No al pedaggio autostradale per le ambulanze: lo ha deciso il Ministero

Soddisfazione di Anpas per il raggiungimento di un importante obiettivo: l'esenzione del pedaggio autostradale per le ambulanze delle associazioni di volontariato anche per i trasporti cosiddetti "ordinari". Il ministro Lupi ha infatti firmato una circolare che estende l'esenzione anche a questi casi

"Firmata la circolare che risolve il problema del pedaggio autostradale per le ambulanze delle associazioni di volontariato. Il ministro dei Trasporti ha firmato la circolare che risolve, seppur parzialmente, il problema del pedaggio autostradale per le ambulanze posto da Anpas": con queste parole l'Associazione nazionale delle Pubbliche Assistenze annuncia il successo della trattativa col governo rispetto a un tema  molto sentito come quello del pagamento del pedaggio autostradale per i mezzi di soccoso.
Il 2 ottobre infatti (inizialmente era il 2 luglio poi il termine è stato prorogato)
era prevista da parte di
Società Autostrade la disattivazione di 2962 telepass esenti in dotazione alle ambulanze e ai veicoli di soccorso di  ANPAS e  Misericordie per  i cosiddetti trasporti "ordinari" cioè per ricoveri, dimissioni, trattamenti radioterapici e chemioterapici o dialisi, ferma restano l'esenzione dal pagamento del pedaggio per i servizi  di emergenza/urgenza. "Questa revoca dei telepass - è la denuncia di Anpas - rischia di causare problemi e serie difficoltà nei transiti e nell'accesso ai tratti autostradali, specialmente in quelli non presenziati dal personale di Autostrade".
La nuova circolare del ministero invece estende l'esenzione del pagamento del pedaggio anche a questi casi a patto che il servizio sia gratuito. Vengono escluse le attività di trasporto malati effettuate dietro pagamento di un corrispettivo che comprenda anche il rimborso del pedaggio.

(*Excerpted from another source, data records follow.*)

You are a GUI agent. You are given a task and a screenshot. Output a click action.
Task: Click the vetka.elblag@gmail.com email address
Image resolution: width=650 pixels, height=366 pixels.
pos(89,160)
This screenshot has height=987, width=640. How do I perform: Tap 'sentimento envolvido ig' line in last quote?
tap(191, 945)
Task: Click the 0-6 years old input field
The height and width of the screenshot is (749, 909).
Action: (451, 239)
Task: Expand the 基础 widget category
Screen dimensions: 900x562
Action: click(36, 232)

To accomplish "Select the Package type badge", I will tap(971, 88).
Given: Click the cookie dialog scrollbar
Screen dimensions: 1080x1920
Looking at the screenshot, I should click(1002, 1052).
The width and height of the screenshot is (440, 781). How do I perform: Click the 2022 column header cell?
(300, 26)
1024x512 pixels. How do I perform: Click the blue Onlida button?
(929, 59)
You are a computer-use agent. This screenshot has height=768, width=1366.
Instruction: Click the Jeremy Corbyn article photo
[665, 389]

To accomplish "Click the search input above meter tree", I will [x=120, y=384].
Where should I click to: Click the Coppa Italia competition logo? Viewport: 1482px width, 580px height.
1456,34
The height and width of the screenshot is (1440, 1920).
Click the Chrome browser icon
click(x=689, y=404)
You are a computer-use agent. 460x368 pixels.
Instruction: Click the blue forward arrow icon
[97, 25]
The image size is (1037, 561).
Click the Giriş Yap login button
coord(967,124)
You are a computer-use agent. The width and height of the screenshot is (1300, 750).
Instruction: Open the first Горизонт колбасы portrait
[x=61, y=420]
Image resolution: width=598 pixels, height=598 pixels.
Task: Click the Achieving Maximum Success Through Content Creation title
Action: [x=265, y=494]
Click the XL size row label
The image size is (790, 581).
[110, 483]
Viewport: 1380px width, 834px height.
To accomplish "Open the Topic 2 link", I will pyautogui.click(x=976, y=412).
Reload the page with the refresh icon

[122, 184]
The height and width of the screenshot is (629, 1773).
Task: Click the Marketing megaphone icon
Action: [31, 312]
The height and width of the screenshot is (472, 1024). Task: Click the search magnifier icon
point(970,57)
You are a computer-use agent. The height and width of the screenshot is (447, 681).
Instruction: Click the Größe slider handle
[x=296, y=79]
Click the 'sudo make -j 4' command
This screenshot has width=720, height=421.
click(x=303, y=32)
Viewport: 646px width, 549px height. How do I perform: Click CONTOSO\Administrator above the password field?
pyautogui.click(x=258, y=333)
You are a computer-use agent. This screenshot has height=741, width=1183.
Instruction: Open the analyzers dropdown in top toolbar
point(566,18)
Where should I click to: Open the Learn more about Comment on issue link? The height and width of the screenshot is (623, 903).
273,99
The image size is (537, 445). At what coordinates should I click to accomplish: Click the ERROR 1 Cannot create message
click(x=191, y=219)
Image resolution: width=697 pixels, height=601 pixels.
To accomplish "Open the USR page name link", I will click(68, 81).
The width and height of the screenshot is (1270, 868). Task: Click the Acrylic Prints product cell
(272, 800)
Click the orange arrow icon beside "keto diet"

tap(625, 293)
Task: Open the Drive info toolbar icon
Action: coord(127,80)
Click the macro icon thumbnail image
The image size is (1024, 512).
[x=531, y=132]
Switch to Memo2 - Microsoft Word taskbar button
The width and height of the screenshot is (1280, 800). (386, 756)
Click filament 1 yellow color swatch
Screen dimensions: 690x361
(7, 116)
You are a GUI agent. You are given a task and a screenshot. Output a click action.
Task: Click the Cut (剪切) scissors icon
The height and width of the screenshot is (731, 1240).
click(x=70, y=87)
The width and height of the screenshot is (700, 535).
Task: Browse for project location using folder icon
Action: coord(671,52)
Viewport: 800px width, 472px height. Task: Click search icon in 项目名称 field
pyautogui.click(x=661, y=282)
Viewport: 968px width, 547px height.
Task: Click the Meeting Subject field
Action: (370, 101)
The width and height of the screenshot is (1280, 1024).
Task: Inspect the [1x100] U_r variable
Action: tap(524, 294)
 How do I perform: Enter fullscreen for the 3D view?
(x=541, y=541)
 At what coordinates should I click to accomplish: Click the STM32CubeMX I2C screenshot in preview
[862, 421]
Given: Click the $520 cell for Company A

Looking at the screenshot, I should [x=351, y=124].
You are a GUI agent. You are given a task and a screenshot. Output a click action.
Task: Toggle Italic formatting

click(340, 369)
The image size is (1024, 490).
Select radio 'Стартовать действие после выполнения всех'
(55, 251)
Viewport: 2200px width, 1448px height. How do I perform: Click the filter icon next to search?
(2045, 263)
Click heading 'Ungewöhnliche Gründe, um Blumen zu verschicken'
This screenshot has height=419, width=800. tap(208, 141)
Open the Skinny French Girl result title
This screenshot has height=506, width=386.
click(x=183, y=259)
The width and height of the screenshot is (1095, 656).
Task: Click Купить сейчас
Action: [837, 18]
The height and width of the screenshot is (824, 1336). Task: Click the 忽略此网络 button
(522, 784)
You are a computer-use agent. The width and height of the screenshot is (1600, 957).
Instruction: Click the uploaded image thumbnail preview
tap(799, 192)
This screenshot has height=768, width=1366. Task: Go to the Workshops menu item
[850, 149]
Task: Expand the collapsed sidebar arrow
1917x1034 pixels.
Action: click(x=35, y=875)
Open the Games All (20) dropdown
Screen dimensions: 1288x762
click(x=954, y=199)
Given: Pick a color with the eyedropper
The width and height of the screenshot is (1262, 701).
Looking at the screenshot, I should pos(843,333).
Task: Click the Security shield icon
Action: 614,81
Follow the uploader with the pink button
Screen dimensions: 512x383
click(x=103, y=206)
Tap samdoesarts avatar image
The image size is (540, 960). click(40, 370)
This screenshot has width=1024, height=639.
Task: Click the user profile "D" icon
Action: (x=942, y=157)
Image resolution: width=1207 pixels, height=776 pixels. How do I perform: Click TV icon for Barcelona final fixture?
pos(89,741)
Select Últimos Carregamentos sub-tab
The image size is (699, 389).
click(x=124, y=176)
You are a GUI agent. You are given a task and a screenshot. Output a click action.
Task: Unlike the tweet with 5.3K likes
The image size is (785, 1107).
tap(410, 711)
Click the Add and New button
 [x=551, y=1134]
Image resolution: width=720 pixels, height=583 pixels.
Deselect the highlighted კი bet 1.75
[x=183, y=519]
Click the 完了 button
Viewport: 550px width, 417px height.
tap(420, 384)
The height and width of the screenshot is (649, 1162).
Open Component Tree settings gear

"In questo modo - ha dichiarato il ministro dei trasporti Maurizio Lupi - veniamo incontro sia alle giuste richieste del mondo del volontariato sia alle esigenze delle società autostradali di garantire l'esenzione solo a chi effettivamente fa un servizio gratuito. In questo senso ho apprezzato la collaborazione che le associazioni di volontariato hanno offerto per eliminare i casi di abusi che in passato, anche se non in modo generalizzato, si erano verificati.
"In attesa di definizione più completa dell'intera questione -
è il commento di Fabrizio Pregliasco, presidente Anpas - apprezziamo questa decisione che consideriamo una soluzione-ponte che rasserena per ora sia le nostre 881 pubbliche assistenze che le altre associazioni che non fanno parte di Anpas e che si occupano di trasporto sanitario e che gioveranno di questo provvedimento".
Società Autostrade al momento non ha rilasciato dichiarazioni a riguardo, ma sarà necessario un incontro a breve, come ha evidenziato Pregliasco "per definire l'aspetto applicativo di questa circolare". In futuro comunque la materia dovrebbe essere disciplinata dal nuovo codice della strada, al momento allo studio dell'esecutivo.